La bonne chose, c’est que jusqu’à présent, des entreprises comme Tencent ou NetEase n’ont jamais tenté d’influencer les productions des entités dans lesquelles ils ont investi. Ils se contentent la plupart du temps de bénéficier des revenus générés, qu’ils soient commercialisés ou non en Chine. C’est en grande partie pour cette raison que des studios comme Bungie ou Quantic Dream, soucieux de leur indépendance créative (un point de désaccord avec leurs précédents éditeurs), se sont tournés vers eux. Il s’agit désormais de voir si le temps leur donnera raison (ou non), puisque les investissements de NetEase sont finalement très récents.
Le point noir, en revanche, c’est que cela peut avoir des répercussions inattendues lorsque les relations sont plus complexes. C’est ce qu’a découvert bien malgré lui Blizzard le week-end dernier, lorsque le joueur pro blitzchung a manifesté son soutien aux manifestants de Hong Kong. Désormais bien implanté en Asie et plus particulièrement en Chine, l’éditeur américain ne peut pas se permettre de se mettre à dos son partenaire et encore moins le public chinois. Il y a trop en jeu.
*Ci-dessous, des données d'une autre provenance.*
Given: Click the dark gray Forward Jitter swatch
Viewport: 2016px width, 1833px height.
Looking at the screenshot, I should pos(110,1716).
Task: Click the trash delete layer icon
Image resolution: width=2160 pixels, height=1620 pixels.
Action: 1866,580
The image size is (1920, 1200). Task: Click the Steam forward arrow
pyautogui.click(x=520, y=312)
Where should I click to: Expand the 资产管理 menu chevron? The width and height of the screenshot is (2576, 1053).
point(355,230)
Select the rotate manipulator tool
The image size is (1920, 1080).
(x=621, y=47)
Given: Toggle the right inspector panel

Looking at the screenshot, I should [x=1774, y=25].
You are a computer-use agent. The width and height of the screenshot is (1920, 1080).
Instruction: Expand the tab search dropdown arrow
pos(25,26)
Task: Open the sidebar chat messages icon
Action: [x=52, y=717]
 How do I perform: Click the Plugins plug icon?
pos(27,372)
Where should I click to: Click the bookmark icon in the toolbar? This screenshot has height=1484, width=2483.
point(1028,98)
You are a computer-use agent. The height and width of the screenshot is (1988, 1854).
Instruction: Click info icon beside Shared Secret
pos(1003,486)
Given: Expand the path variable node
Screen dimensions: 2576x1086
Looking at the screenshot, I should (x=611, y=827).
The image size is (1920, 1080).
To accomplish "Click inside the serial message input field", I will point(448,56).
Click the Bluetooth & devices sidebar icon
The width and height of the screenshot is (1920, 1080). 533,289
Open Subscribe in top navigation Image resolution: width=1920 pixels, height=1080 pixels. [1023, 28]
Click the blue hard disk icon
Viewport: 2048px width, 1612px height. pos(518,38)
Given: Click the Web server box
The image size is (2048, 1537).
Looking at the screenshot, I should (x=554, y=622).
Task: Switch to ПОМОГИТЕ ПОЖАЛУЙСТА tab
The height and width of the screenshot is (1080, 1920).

Mais si l’on pourrait croire que toutes les grandes entreprises chinoises soutiennent à 100 % la théorie du rêve chinois du Président Xi Jinping, les choses sont parfois plus nuancées. Ainsi, Tim Sweeney, le PDG d’Epic Games, a ainsi affirmé sur Twitter que son entreprise soutenait les joueurs et les joueuses qui souhaiteraient parler de politique et des droits l’homme. Un pied de nez à un concurrent ? Sans doute, mais c’est aussi une position étonnante, car Epic Games appartient tout de même à Tencent et si l’entreprise n’est pas majoritaire, elle possède tout de même 48,4 % des parts. Et Tencent n’est pas n’importe quelle entreprise, en Chine : en mai 2018, avec 300 autres acteurs du web chinois, il soutenait la création d’une fédération visant à soutenir « les valeurs du socialisme », apportant ainsi son aide au PCC dans son entreprise de censure de l’internet chinois. Cette fédération est désormais dirigée par Robin Li (PDG de Baidu, premier moteur de recherche internet en Chine), Jack Ma (PDG d’Alibaba, qui possède Alibaba.com et Aliexpress.com) et… Pony Ma, le fondateur et PDG de Tencent. Difficile de dire aujourd’hui quelle influence exerce Tencent sur Epic Games aujourd’hui, ou même s’il en exerce une. Mais la déclaration de Sweeney ne manque certainement pas d’audace.
Les grands éditeurs ont cru voir en la Chine un énorme gâteau qu’ils allaient pouvoir se partager. Il semblerait finalement que la digestion ne soit pas facile.